**Work item**
Go through the records and count the lines where the string "turmalin" occurs. Reply with the number only.
________________
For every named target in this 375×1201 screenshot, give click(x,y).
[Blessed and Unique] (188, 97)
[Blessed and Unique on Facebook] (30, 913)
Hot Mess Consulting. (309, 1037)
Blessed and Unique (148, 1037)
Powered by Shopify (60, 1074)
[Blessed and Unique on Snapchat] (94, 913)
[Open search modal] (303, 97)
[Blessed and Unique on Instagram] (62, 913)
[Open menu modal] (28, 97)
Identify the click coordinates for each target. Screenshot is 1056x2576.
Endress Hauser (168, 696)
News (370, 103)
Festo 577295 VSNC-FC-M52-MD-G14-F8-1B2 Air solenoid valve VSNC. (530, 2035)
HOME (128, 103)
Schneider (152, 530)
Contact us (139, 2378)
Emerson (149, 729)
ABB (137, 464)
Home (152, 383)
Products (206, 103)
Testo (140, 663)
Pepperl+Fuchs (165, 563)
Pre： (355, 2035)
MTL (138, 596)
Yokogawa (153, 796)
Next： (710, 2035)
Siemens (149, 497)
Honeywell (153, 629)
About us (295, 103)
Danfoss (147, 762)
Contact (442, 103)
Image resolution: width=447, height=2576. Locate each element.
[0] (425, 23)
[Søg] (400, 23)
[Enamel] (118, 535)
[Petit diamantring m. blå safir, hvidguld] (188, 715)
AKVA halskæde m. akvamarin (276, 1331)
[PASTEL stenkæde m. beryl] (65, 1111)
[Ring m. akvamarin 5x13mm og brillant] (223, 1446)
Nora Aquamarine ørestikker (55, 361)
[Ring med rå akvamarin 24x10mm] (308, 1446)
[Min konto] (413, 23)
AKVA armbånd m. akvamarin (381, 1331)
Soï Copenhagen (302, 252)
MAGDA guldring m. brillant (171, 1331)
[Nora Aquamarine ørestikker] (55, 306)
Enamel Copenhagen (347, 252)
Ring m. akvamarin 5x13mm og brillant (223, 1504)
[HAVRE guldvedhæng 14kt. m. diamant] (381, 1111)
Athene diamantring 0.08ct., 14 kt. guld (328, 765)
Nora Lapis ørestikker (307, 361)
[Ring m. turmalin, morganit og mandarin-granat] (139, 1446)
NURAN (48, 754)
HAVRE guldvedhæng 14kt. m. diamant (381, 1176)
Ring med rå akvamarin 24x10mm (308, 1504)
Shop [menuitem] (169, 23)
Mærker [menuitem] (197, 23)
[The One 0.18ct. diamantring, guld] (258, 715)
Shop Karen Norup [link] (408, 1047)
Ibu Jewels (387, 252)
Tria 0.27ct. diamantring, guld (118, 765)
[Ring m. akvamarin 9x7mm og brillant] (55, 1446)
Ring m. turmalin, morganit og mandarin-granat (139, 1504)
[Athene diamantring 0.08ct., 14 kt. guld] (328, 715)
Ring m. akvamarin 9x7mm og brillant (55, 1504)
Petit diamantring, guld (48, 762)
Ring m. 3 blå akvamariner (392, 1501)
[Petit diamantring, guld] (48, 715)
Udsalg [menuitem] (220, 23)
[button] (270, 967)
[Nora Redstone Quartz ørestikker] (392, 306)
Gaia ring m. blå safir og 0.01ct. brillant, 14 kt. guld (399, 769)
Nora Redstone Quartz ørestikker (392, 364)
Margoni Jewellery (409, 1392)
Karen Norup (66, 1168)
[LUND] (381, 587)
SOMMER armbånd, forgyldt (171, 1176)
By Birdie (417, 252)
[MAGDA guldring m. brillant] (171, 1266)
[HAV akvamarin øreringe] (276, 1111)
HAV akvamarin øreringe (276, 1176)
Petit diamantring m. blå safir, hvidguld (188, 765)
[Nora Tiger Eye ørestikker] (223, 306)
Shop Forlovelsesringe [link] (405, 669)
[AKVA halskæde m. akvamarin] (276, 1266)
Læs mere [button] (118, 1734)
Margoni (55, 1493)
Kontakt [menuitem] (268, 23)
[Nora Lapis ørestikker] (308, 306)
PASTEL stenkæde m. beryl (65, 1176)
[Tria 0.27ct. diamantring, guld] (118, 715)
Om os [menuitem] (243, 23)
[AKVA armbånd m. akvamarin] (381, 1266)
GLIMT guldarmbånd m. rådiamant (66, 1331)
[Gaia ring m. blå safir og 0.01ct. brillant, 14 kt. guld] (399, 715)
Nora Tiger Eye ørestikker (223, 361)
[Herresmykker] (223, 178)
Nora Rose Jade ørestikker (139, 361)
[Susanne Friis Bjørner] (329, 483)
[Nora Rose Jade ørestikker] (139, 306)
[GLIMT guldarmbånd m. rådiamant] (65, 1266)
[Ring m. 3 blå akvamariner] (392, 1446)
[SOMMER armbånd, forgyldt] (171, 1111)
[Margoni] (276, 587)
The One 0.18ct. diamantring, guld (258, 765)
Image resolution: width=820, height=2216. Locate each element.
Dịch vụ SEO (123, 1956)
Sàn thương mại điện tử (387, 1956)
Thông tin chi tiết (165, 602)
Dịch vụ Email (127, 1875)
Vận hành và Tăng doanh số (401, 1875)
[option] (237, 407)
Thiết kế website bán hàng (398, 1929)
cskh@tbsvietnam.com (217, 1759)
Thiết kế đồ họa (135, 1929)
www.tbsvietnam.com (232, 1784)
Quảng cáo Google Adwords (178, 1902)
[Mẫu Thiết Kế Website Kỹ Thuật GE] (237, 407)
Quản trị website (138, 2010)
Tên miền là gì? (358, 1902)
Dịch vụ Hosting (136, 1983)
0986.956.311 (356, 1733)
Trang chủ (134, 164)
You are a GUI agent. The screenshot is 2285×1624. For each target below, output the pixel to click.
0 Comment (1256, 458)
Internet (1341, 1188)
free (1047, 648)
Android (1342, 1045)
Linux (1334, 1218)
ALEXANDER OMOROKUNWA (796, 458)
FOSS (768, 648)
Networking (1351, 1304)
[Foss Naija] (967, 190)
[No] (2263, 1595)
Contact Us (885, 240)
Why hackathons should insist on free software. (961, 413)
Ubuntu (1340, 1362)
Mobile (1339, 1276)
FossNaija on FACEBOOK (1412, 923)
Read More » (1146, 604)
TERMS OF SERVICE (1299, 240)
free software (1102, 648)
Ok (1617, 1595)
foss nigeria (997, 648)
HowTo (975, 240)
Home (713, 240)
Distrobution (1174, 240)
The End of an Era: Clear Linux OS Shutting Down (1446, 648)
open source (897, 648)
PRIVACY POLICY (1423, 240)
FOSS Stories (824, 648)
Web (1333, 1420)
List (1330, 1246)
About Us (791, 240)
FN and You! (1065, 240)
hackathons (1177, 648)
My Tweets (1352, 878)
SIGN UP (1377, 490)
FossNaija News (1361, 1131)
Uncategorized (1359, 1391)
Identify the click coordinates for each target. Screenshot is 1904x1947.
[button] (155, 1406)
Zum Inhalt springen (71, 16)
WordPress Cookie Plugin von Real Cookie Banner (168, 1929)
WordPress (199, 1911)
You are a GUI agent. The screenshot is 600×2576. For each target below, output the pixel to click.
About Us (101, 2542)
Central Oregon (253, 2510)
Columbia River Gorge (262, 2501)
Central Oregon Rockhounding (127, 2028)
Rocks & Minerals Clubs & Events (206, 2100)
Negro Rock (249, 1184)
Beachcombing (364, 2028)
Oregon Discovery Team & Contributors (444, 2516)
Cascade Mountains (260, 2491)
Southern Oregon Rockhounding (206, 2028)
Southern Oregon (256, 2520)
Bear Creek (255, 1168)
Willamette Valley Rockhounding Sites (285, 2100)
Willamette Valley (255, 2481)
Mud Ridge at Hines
________________
**Answer**
2